Problem statement
Lines before the one containing "Viewport: 1024px width, 913px height." are left out; output the rest of the data exactly, through the final line.

Entries shown
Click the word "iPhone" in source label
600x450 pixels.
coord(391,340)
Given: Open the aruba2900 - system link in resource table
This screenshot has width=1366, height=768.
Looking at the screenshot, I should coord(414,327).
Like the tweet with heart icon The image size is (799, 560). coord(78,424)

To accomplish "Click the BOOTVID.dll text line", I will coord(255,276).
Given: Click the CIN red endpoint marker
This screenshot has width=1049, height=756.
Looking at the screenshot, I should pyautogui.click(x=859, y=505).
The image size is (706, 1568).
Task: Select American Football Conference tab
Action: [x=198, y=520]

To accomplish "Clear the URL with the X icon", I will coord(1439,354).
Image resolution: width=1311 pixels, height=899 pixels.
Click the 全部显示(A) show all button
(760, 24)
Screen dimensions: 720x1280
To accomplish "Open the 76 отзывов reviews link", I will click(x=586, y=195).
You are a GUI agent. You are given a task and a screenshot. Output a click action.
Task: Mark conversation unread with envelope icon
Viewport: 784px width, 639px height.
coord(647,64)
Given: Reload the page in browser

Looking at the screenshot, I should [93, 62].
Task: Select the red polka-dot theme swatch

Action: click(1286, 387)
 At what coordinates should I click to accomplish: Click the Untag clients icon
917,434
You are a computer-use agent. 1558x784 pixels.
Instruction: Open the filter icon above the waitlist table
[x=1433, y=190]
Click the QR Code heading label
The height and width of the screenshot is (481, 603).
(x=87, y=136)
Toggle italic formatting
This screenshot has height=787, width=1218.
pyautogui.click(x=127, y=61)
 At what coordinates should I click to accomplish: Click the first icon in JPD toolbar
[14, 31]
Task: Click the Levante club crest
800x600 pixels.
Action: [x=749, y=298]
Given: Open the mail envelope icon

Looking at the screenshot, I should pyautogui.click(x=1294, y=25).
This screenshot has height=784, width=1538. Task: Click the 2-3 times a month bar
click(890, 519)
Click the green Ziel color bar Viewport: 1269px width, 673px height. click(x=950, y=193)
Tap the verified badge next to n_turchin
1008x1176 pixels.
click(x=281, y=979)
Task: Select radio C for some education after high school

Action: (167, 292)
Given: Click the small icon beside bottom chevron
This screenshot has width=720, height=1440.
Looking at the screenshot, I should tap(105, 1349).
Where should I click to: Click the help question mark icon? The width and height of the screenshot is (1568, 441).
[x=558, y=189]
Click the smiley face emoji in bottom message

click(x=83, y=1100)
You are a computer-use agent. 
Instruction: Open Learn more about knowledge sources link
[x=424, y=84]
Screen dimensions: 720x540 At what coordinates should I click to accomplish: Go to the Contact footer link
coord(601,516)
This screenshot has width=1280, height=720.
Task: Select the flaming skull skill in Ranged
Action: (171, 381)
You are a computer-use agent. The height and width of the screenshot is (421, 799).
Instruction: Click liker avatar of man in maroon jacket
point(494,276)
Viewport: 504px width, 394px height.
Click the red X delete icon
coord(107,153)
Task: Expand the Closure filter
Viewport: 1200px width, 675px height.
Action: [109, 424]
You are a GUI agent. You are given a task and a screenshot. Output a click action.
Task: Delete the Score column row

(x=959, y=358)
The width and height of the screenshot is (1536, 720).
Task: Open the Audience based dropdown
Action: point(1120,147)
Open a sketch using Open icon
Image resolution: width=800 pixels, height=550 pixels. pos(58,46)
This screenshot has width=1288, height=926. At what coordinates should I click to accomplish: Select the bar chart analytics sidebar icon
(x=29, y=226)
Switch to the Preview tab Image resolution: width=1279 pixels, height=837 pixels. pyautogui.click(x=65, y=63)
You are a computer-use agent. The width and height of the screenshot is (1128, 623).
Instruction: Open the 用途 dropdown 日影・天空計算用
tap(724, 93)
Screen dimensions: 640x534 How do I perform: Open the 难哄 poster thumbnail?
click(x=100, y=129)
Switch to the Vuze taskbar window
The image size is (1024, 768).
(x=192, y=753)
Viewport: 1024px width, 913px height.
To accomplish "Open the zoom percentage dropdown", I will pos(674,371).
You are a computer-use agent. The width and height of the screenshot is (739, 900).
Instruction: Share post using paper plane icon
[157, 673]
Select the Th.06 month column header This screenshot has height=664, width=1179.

Exercise output
Viewport: 1024px width, 913px height.
To accomplish "Open the zoom percentage dropdown", I will pos(674,371).
You are a computer-use agent. The width and height of the screenshot is (739, 900).
Instruction: Share post using paper plane icon
[157, 673]
Select the Th.06 month column header This screenshot has height=664, width=1179.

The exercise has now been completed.